Each department gets a checklist task; HR tracks completion.

8. Exit interview

One week before last day, structured exit interview with HR. Topics:

  • What worked, what did not
  • Manager feedback (in private)
  • Suggestions for improvement
  • Acknowledgement of confidentiality and non-compete obligations (if applicable)
  • Forwarding address for tax documents

9. Final settlement on last day or within 30-45 days

See: final settlement playbook. Pay all dues, deduct outstanding recoveries, issue settlement letter, salary tax certificate, experience letter, and reference (if requested).

The common resignation mistakes

Reactive emotional handling

Manager taking the resignation personally, refusing to discuss, freezing out the employee for the remaining notice period. Damages everyone — the exiting employee, the team morale, the company brand. Resignations are business decisions; handle them as such.

No knowledge transfer plan

The employee finishes notice, walks out, and three weeks later the team realises they have no idea how the X system works. Knowledge transfer must be deliberate.

Asset recovery as an afterthought

Laptop signed for return on the last day — but only "noted" on a piece of paper, not verified. Two months later the asset register shows the laptop with an ex-employee. Asset recovery must be a structured workflow.

Slow final settlement

Settlement should be paid within 30-45 days. Delays beyond this invite labour-court complaints and damage your reputation as an employer.

Skipping the exit interview

The exit interview is where you learn what is actually going wrong. Skip it and you lose the most honest feedback you will ever get.

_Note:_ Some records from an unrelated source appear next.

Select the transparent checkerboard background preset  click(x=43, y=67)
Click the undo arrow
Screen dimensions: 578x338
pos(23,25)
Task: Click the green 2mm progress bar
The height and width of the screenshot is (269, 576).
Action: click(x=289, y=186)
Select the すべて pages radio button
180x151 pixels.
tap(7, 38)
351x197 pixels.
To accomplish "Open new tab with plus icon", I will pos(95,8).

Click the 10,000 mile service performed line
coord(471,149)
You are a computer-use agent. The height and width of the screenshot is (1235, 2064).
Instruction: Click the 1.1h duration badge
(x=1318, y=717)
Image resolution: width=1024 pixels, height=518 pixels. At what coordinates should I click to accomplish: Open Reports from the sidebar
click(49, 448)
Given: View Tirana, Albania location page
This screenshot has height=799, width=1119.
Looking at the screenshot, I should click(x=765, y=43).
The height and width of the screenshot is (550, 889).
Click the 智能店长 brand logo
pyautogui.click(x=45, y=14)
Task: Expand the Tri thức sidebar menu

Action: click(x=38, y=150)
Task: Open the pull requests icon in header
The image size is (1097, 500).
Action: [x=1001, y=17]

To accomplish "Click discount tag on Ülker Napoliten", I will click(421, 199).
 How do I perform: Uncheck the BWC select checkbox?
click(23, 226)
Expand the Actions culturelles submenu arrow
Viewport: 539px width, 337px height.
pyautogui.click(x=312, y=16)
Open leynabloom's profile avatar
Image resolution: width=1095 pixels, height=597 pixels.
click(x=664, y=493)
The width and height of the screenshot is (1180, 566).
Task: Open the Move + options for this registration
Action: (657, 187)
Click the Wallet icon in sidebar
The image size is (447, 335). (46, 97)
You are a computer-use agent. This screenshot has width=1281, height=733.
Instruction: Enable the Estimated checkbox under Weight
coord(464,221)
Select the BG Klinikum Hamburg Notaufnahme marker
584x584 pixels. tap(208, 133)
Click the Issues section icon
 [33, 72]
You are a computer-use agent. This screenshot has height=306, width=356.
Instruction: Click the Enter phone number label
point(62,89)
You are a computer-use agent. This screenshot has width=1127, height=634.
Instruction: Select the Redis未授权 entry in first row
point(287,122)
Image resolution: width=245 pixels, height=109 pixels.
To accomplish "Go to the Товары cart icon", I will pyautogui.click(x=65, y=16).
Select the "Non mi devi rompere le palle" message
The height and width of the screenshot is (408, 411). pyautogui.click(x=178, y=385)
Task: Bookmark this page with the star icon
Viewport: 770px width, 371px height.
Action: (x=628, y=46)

The legal protections to remember

  • Notice period or pay in lieu — both sides bound
  • Confidentiality obligations survive employment
  • Non-compete clauses (if any) — enforceable per contract
  • IP assignments — company-owned work stays company-owned
  • Salary tax certificate — must be issued to employee
  • EOBI / PF / PESSI exit notifications — must be filed

Where HR software helps

Zaffre HRM ships with a structured exit workflow: multi-department clearance tasks auto-assigned, asset recovery tracked, final settlement auto-calculated, settlement letter generated, EOBI/PF exit notifications triggered. Book a demo to see exit workflow live.

Caveat

Resignation handling involves contract, labour law and tax considerations. This article is a general guide; consult your HR / labour-law advisor for specific cases.